1) Paging through a lot of text over SSH is very slow.

If I compile a large program, or cat a large text file, or even use  
less to page through 8-10 pages of text, ssh becomes very slow.  
Sometimes I can wait it out, and let it catch up after a half minute  
or so, but sometimes I just have to kill ssh and reconnect.


This is notable to me because when I was running other operating  
systems on the same box (Solaris 10 and Linux, at various points in  
the past), which I could of course make my connection fail if I ran  
pathological tests, the difference was like night and day. Now, if I  
cat a file which turns out to be bigger than I expect, typing ^C  
several times - even if I do so just a couple of seconds after I start  
the cat - tends to cancel the cat only rarely... the buffer is so far  
behind that it can't process my input until it catches up, which it  
can't do and I have to end up killing the connection. This is much  
different than my experience with other operating systems.

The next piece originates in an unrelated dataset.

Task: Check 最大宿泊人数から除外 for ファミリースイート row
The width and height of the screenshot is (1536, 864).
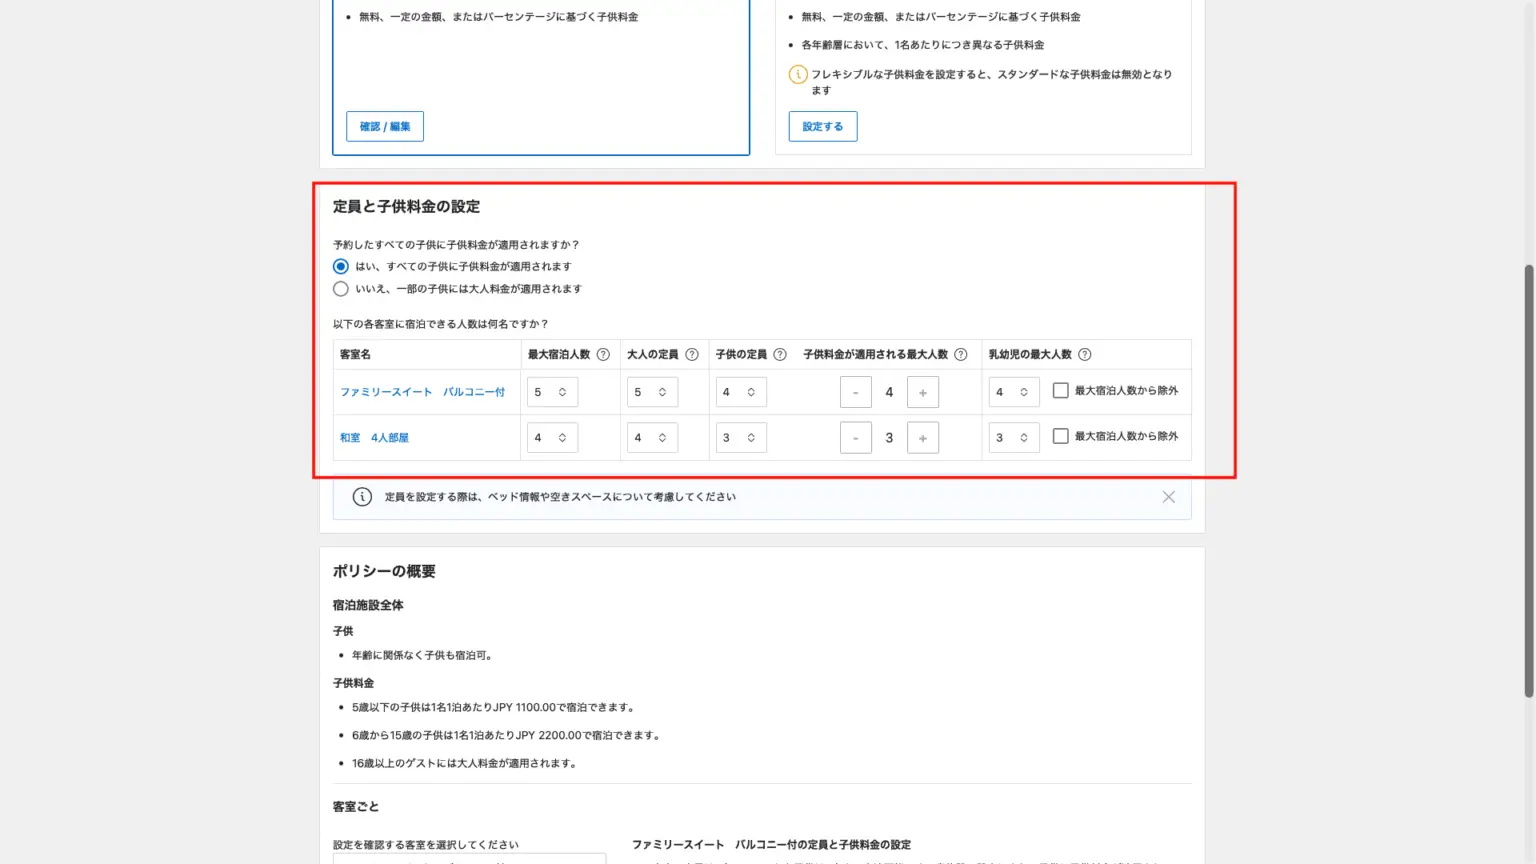Action: coord(1061,391)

This happens when I'm using OpenSSH 5.1p1 on my Mac, and when I'm  
using any of several recent versions of PuTTY on the various Windows  
machines.


Oddly, I can get decent speed when copying large files over sftp or  
scp - I haven't done any benchmarks, but it's in line with normal  
network speed for a 100mbps network.



2) SVN over both svn+ssh:// and https:// is also very slow

The repository in question is only three revisions old, and the whole  
repo is less than 200K. All of the files are plain text.


If I check this repo out, via either svn+ssh, or https, using the  
command line client installed on my Mac (which happens to be...  
Subversion 1.5.1), it takes two or three minutes over a perfectly fast  
Internet connection. If I use TortoiseSVN on a Windows machine, it  
takes so long that TSVN times out and says it can't complete the  
transaction. (Using a command-line SVN client on Windows seems to  
produce similar results to the command line client on my Mac).

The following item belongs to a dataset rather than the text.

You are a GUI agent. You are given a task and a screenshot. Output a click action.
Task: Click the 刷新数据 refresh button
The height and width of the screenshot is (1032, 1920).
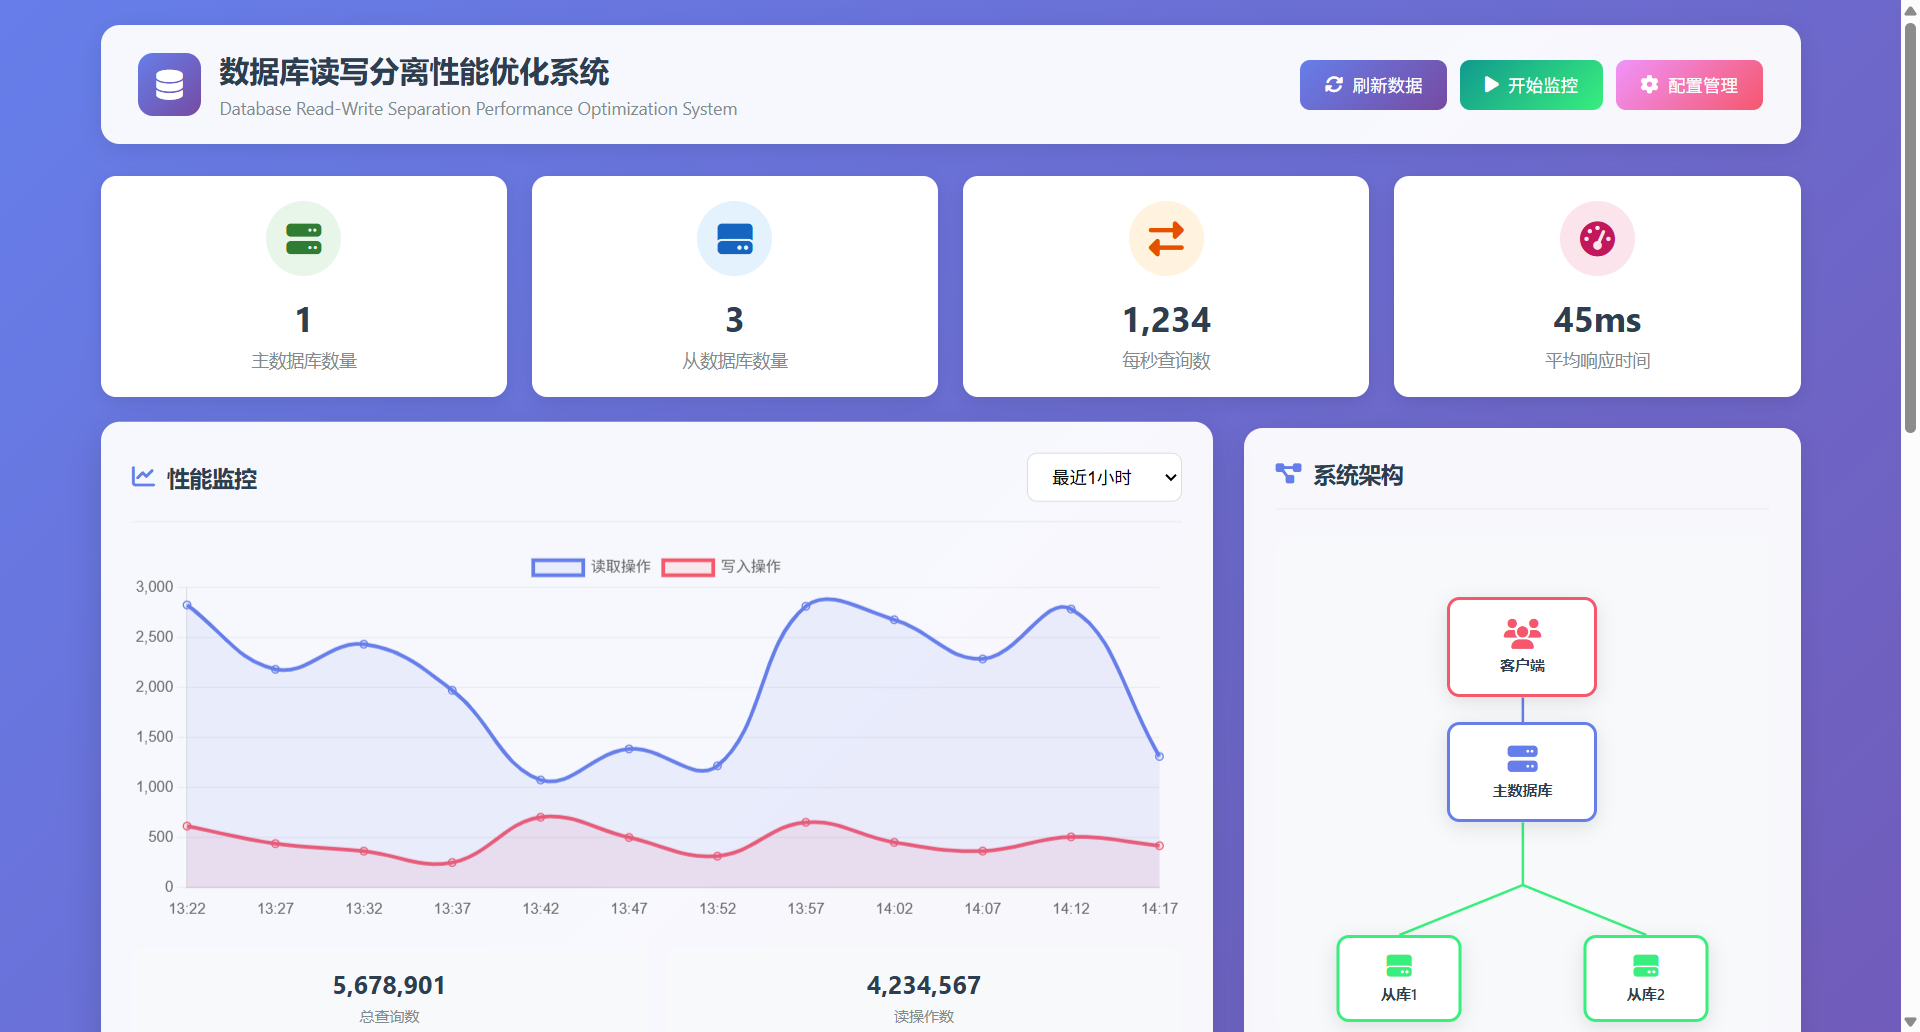tap(1372, 85)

If I type in the https:// URL for the subversion repository in a web  
browser, and click on individual text files, it displays them much  
more slowly (taking several seconds for a file only a few KB large)  
than I would expect as well.


I have tried this with Subversion version 1.5.1 and 1.6.0, compiled  
from ports, on the FreeBSD server, with no change.



When this is happening, load remains at near 0.00 on the FreeBSD  
server. The network connection is plenty fast, as previously  
mentioned, and the behavior is the same whether I'm connecting over  
the Internet (the FreeBSD box has a 16mbps/2mbps link) or the 100mbps  
local LAN.


For the record: I *have* compiled my own kernel, but its configuration  
differs only from the GENERIC kernel in my appending of the following  
options:



options IPFIREWALL
options IPDIVERT
options GEOM_MIRROR


If necessary, I can test with the GENERIC kernel again.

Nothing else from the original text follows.